The decision stated that the NCAA’s policy prohibiting member colleges from paying student athletes for the commercial use of their names, images and likenesses (NILs) was a violation of the Sherman Anti-Trust Act of 1890.
The case began when UCLA basketball player Ed O’Bannon was at a friend’s house playing a college sports video game. To his surprise, O’Bannon discovered that one of the avatars in the game bared his resemblance, number, position and uniform, despite the fact that O’Bannon had never consented to the use of his likeness, and furthermore had not been compensated for it.
The NCAA has argued that offering financial aid to student athletes that is not available to regular students violates their policy of amateurism.
“The court’s decision vitiates amateurism. Those who are paid to play are not amateurs, whether they are paid $30,000 or $300,000,” the NCAA stated in an opinion brief to the Court.
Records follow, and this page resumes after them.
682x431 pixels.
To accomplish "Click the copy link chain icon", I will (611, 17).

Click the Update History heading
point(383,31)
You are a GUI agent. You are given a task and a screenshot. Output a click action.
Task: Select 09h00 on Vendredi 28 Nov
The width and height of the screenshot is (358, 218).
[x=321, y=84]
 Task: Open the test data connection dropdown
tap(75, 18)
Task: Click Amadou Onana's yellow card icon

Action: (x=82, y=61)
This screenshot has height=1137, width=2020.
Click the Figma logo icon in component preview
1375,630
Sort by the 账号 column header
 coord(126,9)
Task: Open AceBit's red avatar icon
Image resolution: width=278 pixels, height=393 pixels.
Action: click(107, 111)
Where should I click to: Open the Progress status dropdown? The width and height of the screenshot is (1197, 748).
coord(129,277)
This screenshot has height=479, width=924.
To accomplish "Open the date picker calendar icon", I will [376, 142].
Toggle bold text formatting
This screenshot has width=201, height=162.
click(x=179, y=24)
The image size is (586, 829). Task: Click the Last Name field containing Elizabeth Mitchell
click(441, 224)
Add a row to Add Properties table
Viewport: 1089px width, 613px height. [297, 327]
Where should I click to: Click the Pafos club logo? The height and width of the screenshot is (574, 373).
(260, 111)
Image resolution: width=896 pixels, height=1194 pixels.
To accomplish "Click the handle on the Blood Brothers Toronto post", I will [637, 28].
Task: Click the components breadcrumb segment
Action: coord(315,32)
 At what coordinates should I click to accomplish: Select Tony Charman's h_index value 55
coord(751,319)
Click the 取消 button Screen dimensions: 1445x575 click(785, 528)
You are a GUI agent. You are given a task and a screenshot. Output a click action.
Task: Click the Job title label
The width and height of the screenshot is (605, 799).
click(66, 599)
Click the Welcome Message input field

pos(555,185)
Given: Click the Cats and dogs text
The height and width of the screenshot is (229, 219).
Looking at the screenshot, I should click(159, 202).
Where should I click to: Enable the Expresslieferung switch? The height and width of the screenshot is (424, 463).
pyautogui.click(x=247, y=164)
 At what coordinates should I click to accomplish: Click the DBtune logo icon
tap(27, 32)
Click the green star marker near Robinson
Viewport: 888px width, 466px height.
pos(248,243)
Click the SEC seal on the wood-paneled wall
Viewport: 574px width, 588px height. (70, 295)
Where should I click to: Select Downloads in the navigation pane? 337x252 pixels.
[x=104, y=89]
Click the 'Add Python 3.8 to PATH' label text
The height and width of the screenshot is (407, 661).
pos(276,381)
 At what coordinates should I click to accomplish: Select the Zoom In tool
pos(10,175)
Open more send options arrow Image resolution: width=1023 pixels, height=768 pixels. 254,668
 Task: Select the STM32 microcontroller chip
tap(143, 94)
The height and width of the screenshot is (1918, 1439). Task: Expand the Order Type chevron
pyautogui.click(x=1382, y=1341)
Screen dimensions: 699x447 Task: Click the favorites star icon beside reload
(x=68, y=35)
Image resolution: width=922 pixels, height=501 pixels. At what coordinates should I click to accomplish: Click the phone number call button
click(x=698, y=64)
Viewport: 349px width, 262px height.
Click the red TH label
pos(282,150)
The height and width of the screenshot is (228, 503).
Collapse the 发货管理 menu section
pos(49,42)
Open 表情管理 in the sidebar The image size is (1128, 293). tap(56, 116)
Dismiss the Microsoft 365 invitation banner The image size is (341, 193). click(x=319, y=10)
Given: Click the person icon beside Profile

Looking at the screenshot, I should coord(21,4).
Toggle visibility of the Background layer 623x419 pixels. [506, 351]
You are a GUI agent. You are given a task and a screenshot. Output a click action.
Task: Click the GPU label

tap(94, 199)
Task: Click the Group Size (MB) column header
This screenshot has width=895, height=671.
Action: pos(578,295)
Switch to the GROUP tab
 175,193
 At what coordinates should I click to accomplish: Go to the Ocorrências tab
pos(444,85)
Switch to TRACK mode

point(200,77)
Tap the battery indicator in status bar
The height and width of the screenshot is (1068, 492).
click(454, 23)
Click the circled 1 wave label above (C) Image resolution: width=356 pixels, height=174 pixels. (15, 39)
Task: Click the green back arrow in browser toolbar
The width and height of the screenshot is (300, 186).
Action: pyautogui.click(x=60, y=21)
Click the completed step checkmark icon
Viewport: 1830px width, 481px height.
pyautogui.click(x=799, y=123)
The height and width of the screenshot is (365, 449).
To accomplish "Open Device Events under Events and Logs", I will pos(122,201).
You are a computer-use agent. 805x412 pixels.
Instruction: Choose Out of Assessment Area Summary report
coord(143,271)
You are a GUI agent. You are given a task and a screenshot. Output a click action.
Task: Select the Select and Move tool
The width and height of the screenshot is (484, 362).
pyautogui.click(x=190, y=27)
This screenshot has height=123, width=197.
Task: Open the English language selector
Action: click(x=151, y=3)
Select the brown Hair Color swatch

Judge Wilken ruled in favor of O’Bannon, stating that football players and men’s basketball players deserved to be compensated for the use of their NILs, stating that not doing so was in violation of the Sherman Anti-Trust Act of 1890 because the NCAA was limiting trade in both the college education and the group licensing market.
Wilken ruled that players should be paid the full cost of attendance as well as a delayed compensation of up to $5,000 beyond this cost. The Ninth Circuit upheld the decision to compensate the players for the cost of their attendance, but repealed the $5,000 statement, concurring that this remedy was “erroneous.”
When upholding last summer’s verdict, the court argued that Division I schools are not required to share revenue, and therefore there isn’t any proof that not paying the players would fund additional scholarships.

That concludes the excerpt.